If social partners conclude that they do not wish to enter negotiations on this issue among themselves, the Commission will proceed with the second stage of the consultation process seeking social partners' views on the content of the envisaged EU action. If again social partners do not signal their wish to negotiate, the Commission has announced that it will put forward an initiative by the end of the year.

In her Political Guidelines, Commission President von der Leyen stressed that "digital transformation brings fast change that affects our labour markets". She undertook the commitment to "look at ways of improving the labour conditions of platform workers".

Together with the recent public consultation launched by the Commission to allow collective bargaining for gig workers (see our article on the subject), this initiative is part of the Commission Work Programme 2021 that announced a legislative action on improving the working conditions of platform workers by the end of 2021. 

Proposal for a directive on pay transparency to ensure equal pay for equal work

At the beginning of March 2021, the European Commission presented a proposal on pay transparency to ensure that women and men in the EU get equal pay for equal work. The legislative proposal focuses on two core elements of equal pay: 

  • Measures to ensure pay transparency for workers and employers. The measures include that certain compensation-related information is disclosed to job seekers, and other details must be made available to employees.

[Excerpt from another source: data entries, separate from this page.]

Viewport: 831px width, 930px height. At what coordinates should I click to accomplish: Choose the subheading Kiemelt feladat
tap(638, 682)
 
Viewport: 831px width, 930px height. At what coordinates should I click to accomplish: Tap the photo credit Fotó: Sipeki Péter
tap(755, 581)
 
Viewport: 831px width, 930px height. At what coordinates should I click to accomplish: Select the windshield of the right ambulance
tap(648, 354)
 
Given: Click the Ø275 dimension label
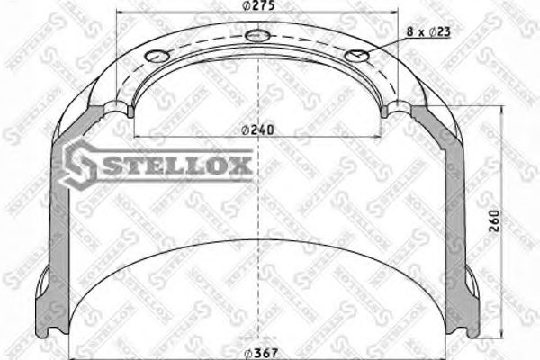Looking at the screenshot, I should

Companies with more than 250 employees must publish reports on the gender pay gap within their organisation, and they would need to make a joint pay assessment when this report reveals a pay gap.
  • Ensuring better access to justice for victims of pay discrimination. For example, workers who suffered gender pay discrimination can seek compensation and be represented in court by union representatives. The burden of proof of the absence of discrimination will lie with the employer, and Member States must fix the effective sanctions.

The proposal foresees further flexibility measures for SMEs. The proposal must now go to the EU Parliament and the Council for approval, after which there would be a two-year transposition deadline upon member states. 

Proposal for a regulation on a "Digital Green Certificate" 

At the end of March 2021, the European Commission proposed a regulation on a Digital Green Certificate to help guarantee free movement within the European Union and support the much-needed recovery of the travel and tourism sector. 

This certificate would contain necessary key information such as name, date of birth, date of issuance, relevant details on Covid-19 vaccine/ test/recovery and a unique identifier.

The goal is to be accepted in all EU Member States and ensure that restrictions currently in place can be lifted in a coordinated manner. When travelling, every EU citizen or third-country national legally staying or residing in the EU, who holds a Digital Green Certificate, should be exempted from free movement restrictions in the same way as citizens from the visited Member State. 

To facilitate its adoption by the summer, MEPs decided to accelerate the approval of the Digital Green Certificate, allowing for safe and free movement during the pandemic. The two data protection authorities – the European Data Protection Supervisor ("EDPS") and the European Data Protection Board ("EDBP) – recently adopted a joint opinion on the key privacy aspects this Regulation must address, the content of which was later discussed in the EU Parliament.